半田はまた恍けた表情を浮かべる。「は」口をポカンと開けてみせて、相変わらず分かってない。だけどあたしは、そんな半田がだいすきなんだよ。

「は、半田からプレゼントもらえて。うれしくって、」
「そんなにかよ…」
溢れ出る涙を半田に拭ってもらうと、とうとう心臓が止まってしまった気がした。半田の方も、固まって、だけどじっとあたしを見つめる。本当に、時間が止まって世界に二人だけしか居ないように思えた。それが叶ったのなら、どれだけ幸せなことだったのだろう。それほどにまで、今この瞬間が、愛おしかった。


「いっしょう、宝物にする」
「お、大袈裟だって」
「あたしなんかに、本当、勿体ないよ」
「…それは、」

ぎゅっと、手を握られた。同時に心臓までもが握られたような錯覚に陥る。ぎゅっ、高鳴る鼓動は、まるで半田への想いをはかるようで。あまり目立って感じることはなかったけれども、こうして手を握られるとあたしとは違った少し骨ばった大きな手を感じる。あたしがずっと、触れたくて焦がれ続けていた彼。ずっと、憧れてやまなかった。
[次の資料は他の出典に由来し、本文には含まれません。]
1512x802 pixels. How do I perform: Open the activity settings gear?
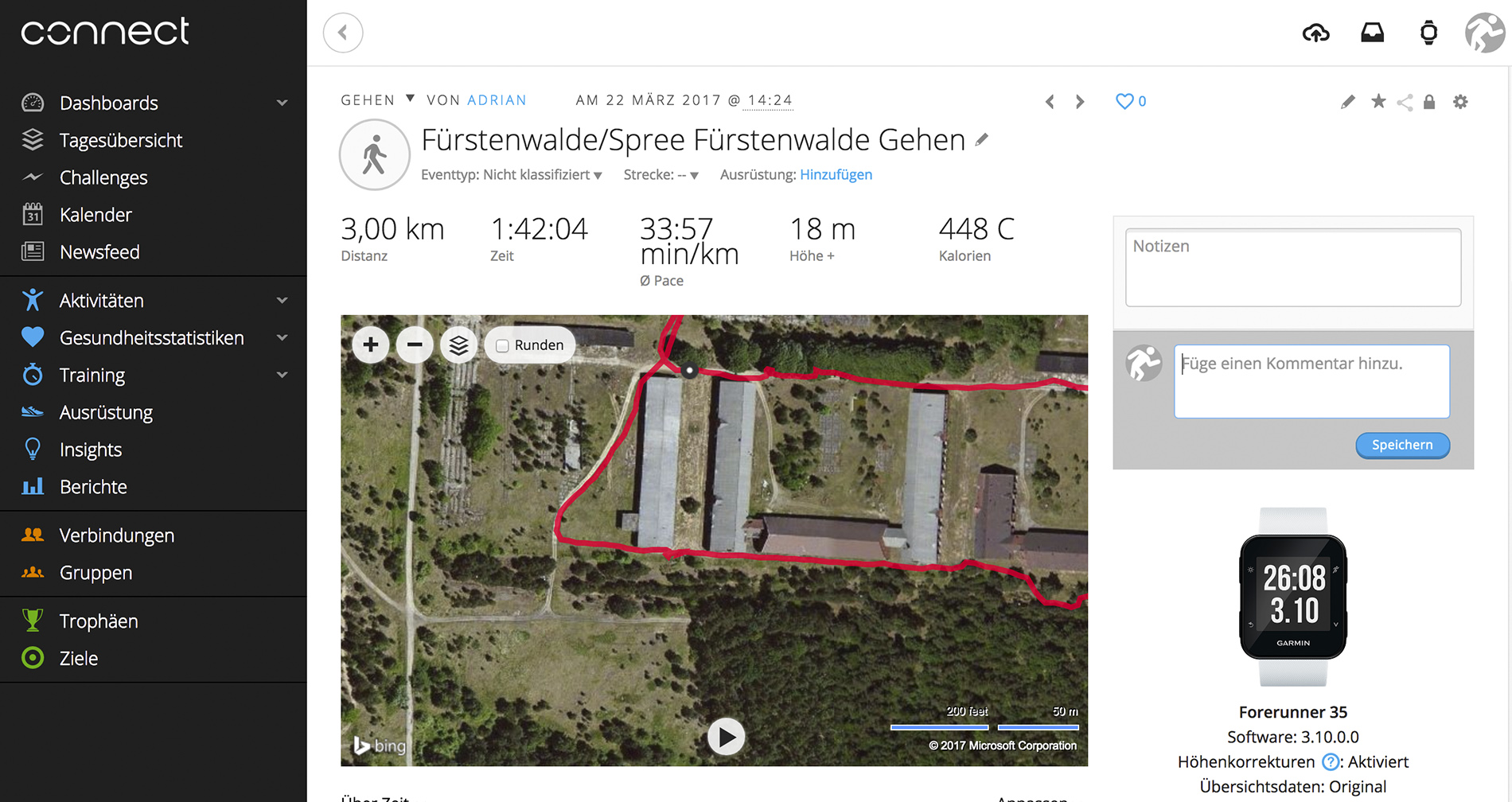pos(1460,102)
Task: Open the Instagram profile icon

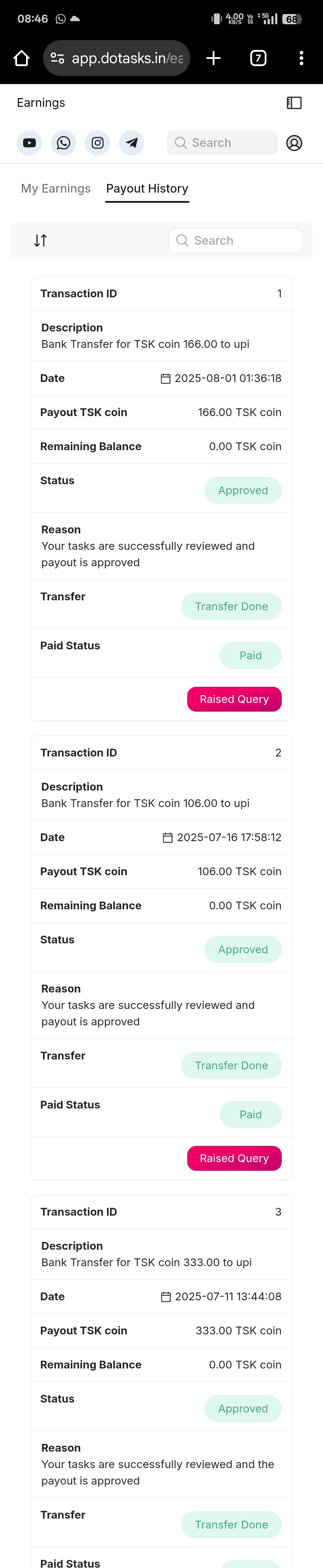Action: [x=97, y=143]
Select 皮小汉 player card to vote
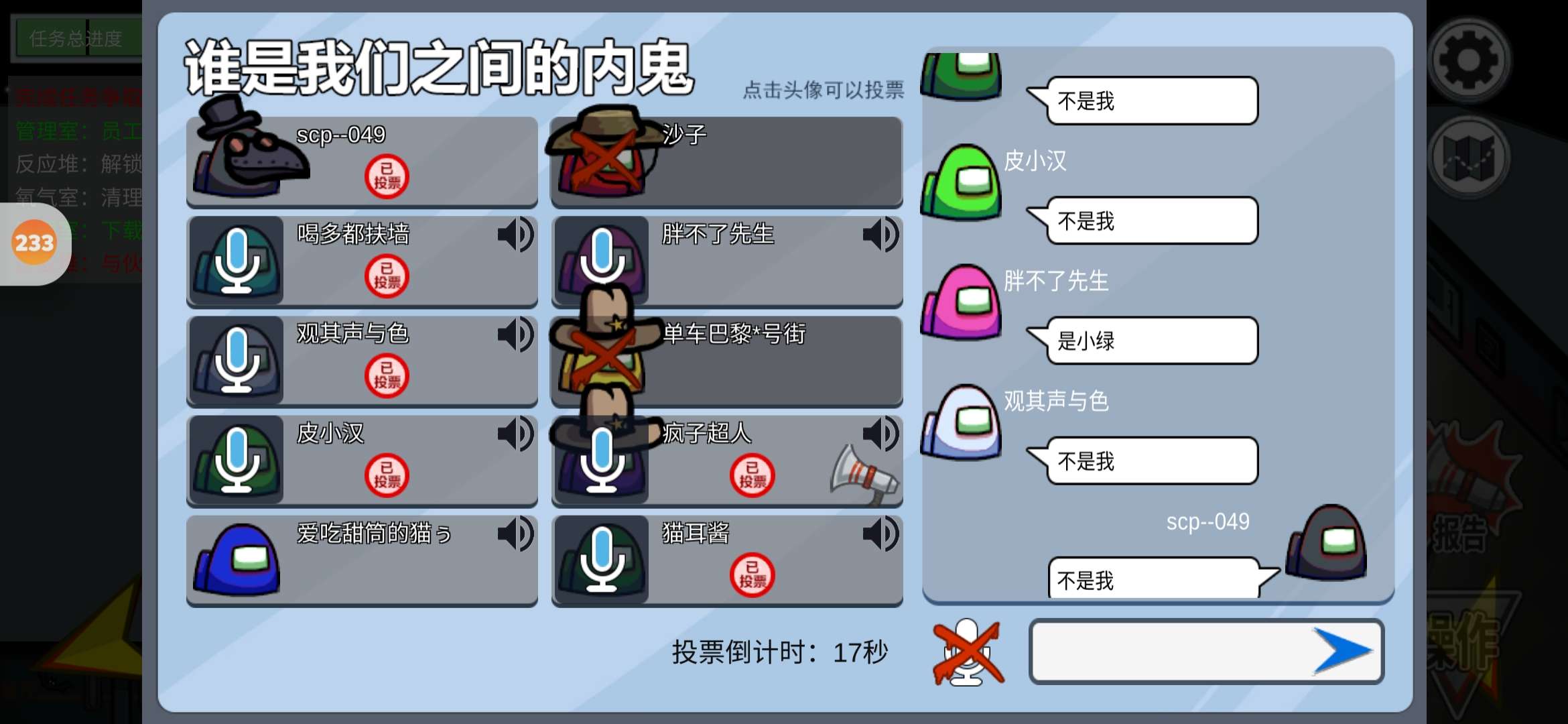Image resolution: width=1568 pixels, height=724 pixels. [x=362, y=460]
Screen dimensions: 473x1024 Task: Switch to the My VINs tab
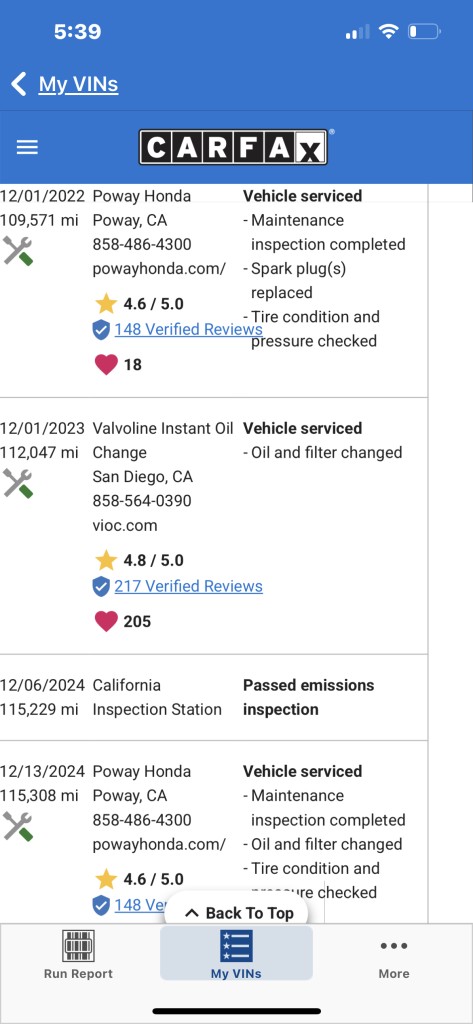tap(236, 953)
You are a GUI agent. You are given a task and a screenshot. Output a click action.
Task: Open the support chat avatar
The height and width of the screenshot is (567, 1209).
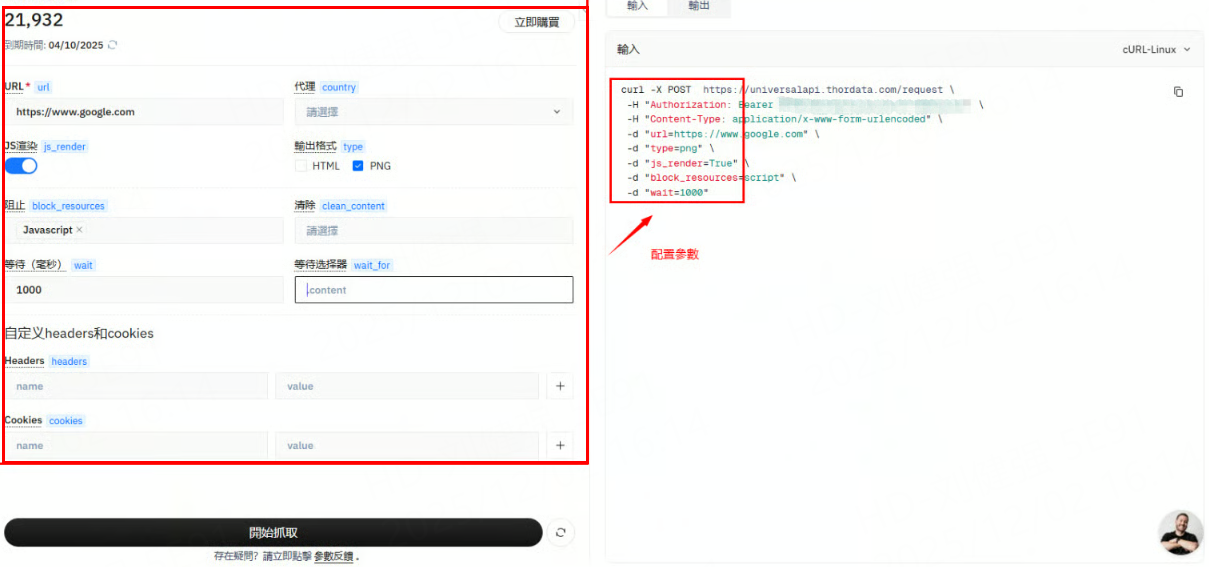click(x=1181, y=532)
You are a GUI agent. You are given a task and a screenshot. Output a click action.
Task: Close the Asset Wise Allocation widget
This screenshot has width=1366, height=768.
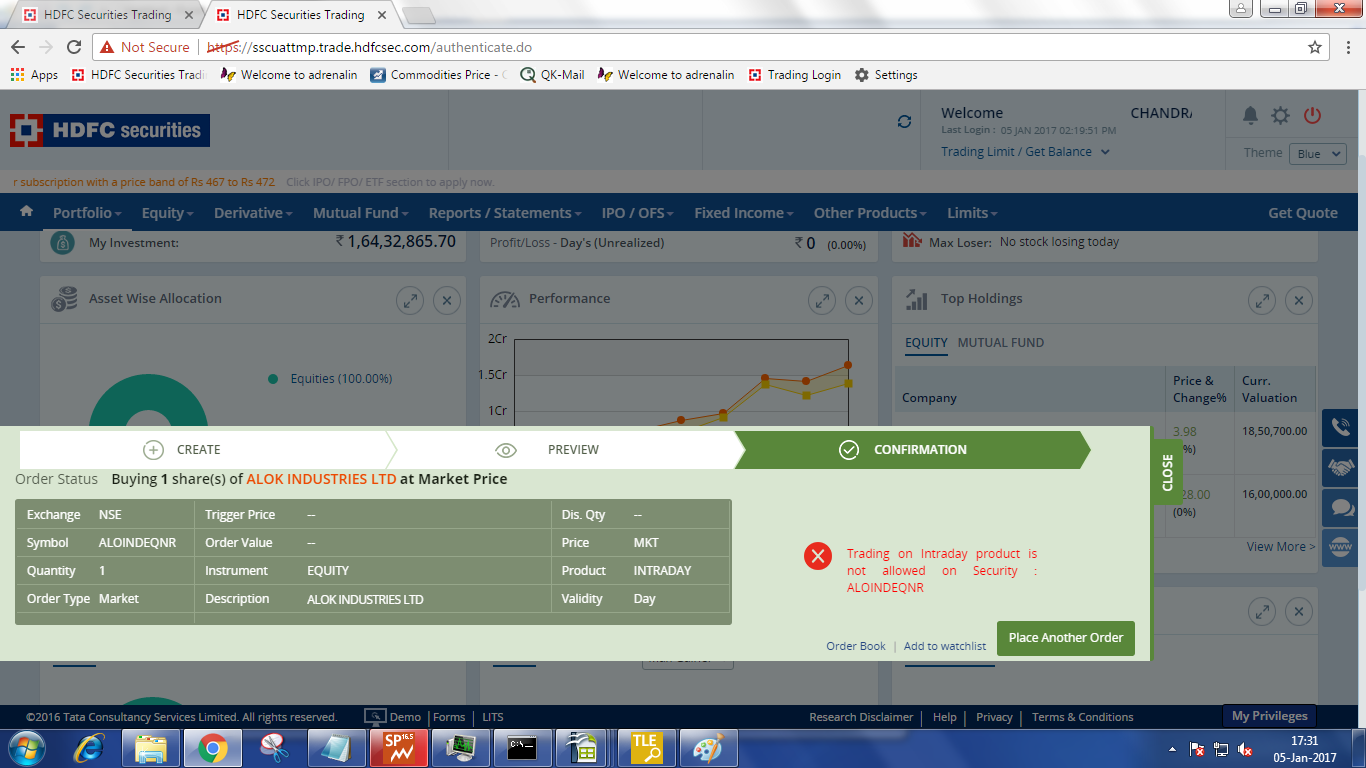coord(447,299)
「俺は、間宮の誕生日を祝いたくて、これを買ったから、」
「…はん、だ」
「…だからもっと、さ。間宮は自分に自信もっていいと、思う。今日もいっぱいプレゼント貰ったんだろ?」

あたしだけのために。そんなことしてくれる人なんて、あたしには居るのだろうか。だけど沢山の人にお祝いして貰えて、本当にあたしには勿体なくて、また涙が出てきた。半田は驚いて、また困ったようにしてあたしの涙を拭う。「…ほんと、間宮は相変わらず泣き虫だな。」「う、るさい」「…俺の前以外で泣いてないか、ほんと不安になる。」

あたしのために、誰かとか、好きな人が何かしてくれる世界。何もないあたしには、本当勿体なくて、ただただ眩しいばかりだった。だけども、今日もらった宝物や今こうして目の前に居る彼。それは全て現実で、本当にあたしには勿体なくてだけど手放したくなんかなくて、何だか泣けてきた。
願わくば、あたしに関わってくれた全ての人たちに優しく幸せが降り注ぎますよう。あたしは何もないのに、本当に優しい人たちに恵まれたと、つくづく実感してならない。だから彼らの幸せを、願わずにはいられないのだ。
そして、どうか神さま、彼と過ごすこの時間が少しだけでも長く続いてくれたら。浅ましいことこの上ないけれど、大好きな彼があたしのことを少しだけでも、思っていてくれたのなら。彼と結ばれて見える世界は、どんな色をしているのだろう。それはすごく、想像もつかないほどに美しい景色なのだろう。